If decreasing mobility is your main complaint, then you should definitely consider assisted living as an option. Maybe you are dealing with age-related degeneration, such as arthritis, or you suffered a recent injury. Or maybe you are suffering from obesity, the loss of mobility coming as an unfortunate complication. Upon dealing with any of these issues, self-care might become difficult, not to mention that the interaction with others will be severely restricted. By moving into an assisted living community, you will handle all of these problems, working towards a better life overall.

The thing you have to remember is that assisted living facilities are designed with the needs of seniors in mind. The adaptation regards not only the actual living environment, but also the meal plans, services, and amenities. The staff is trained to help aging adults as needed, thus minimizing the impact of the mobility issue. Whether one deals with a decreased range of motion or limited mobility in general, it is important to have help available, and thus thrive within the respective environment. This is also true for wheelchair users, who have particular needs in terms of assistance.
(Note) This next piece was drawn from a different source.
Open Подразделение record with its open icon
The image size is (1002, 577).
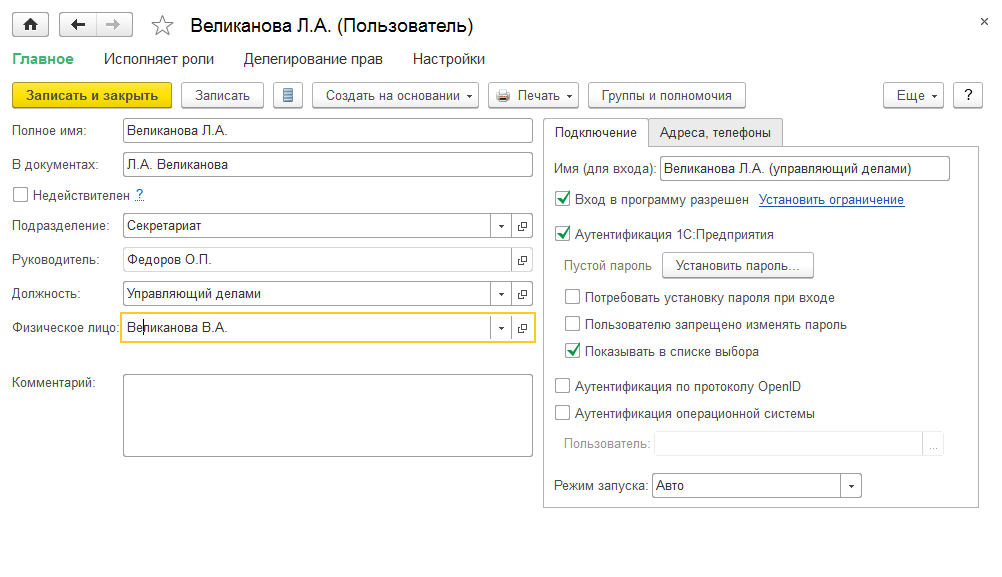[522, 226]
From a different perspective, it is worth mentioning that the assistance offered within such communities plays a huge role on the senior's mental health. The loss of mobility is often associated with a poor state of mental health, with many seniors dealing with depression and anxiety. Seniors might also not enjoy becoming dependent on their loved ones. Immobilization might also be associated with incontinence issues. All of these challenges are best addressed within assisted living communities. Once integrated in such a facility, you might also notice that your mental health has improved.
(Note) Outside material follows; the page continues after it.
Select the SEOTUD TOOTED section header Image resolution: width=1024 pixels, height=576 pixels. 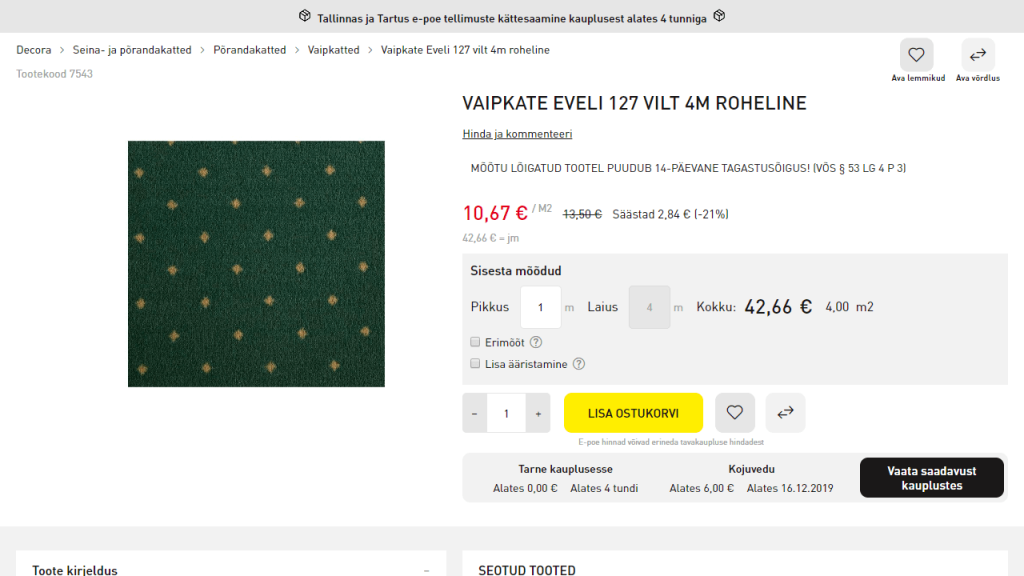(526, 569)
Questions to ask assisted living centers that accept people with limited mobility

As you might discover for yourself, assisted living communities offer tours of their campus, welcoming prospective residents who are looking to form an idea about the setting, as well as the services and amenities offered. The staff is usually ready to answer any questions you might have, so be sure to have a list of questions prepared.
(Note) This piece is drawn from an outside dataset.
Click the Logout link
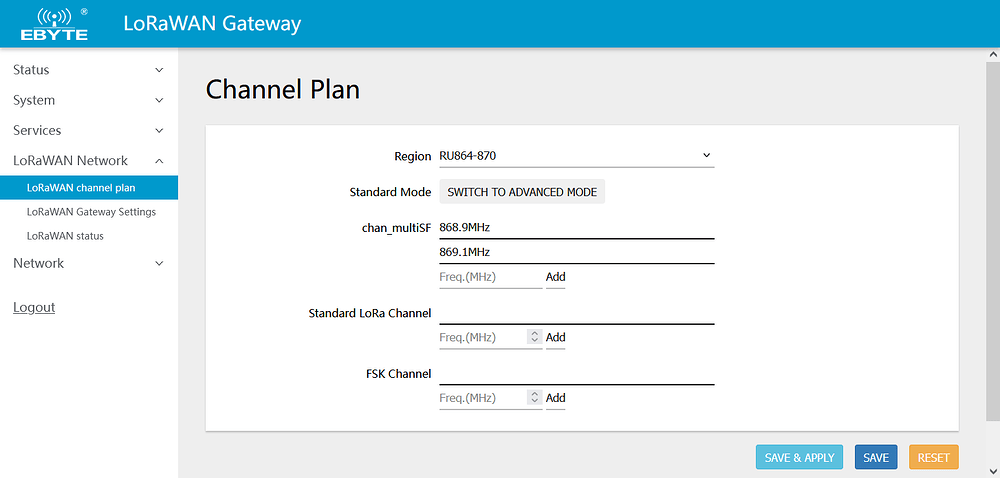This screenshot has width=1000, height=478. tap(34, 308)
Here are some of the most important questions you might consider asking:
  • Does the assisted living center offer limited assistance with ADLs? If yes, what are the precise limitations?
  • How is the environment adapted to those with limited mobility?
  • How does the assisted living facility accommodate the needs of wheelchair users?
  • Has the assisted living staff been trained to work with seniors with limited mobility or wheelchair users?
  • What are the general services offered? What about amenities?
  • Do you offer activities that target physical health? What about those for mental health?
  • How is mobility supported? Does the assisted living community have specific exercise programs available?
  • Does your senior living community have a licensed physical therapist?
  • Does the assisted living center offer water therapy? Is there a licensed therapist available?
  • Does the assisted living offer personalized meal plans?
  • How are medical emergencies handled? Do the living units have emergency response systems available?

Life at senior age does come with its fair share of complications, including when it comes to physical health. The loss of mobility can affect your independence and the ability to handle daily living activities, which in turn can lead to depression and anxiety. Instead of allowing yourself to wallow in despair, it is for the best to consider long-term solutions, such as assisted living. These senior living communities are especially designed to cater to the needs of elderly with mobility issues, offering an adapted living environment, targeted services and amenities, a daily schedule filled with stimulating activities, and many more benefits.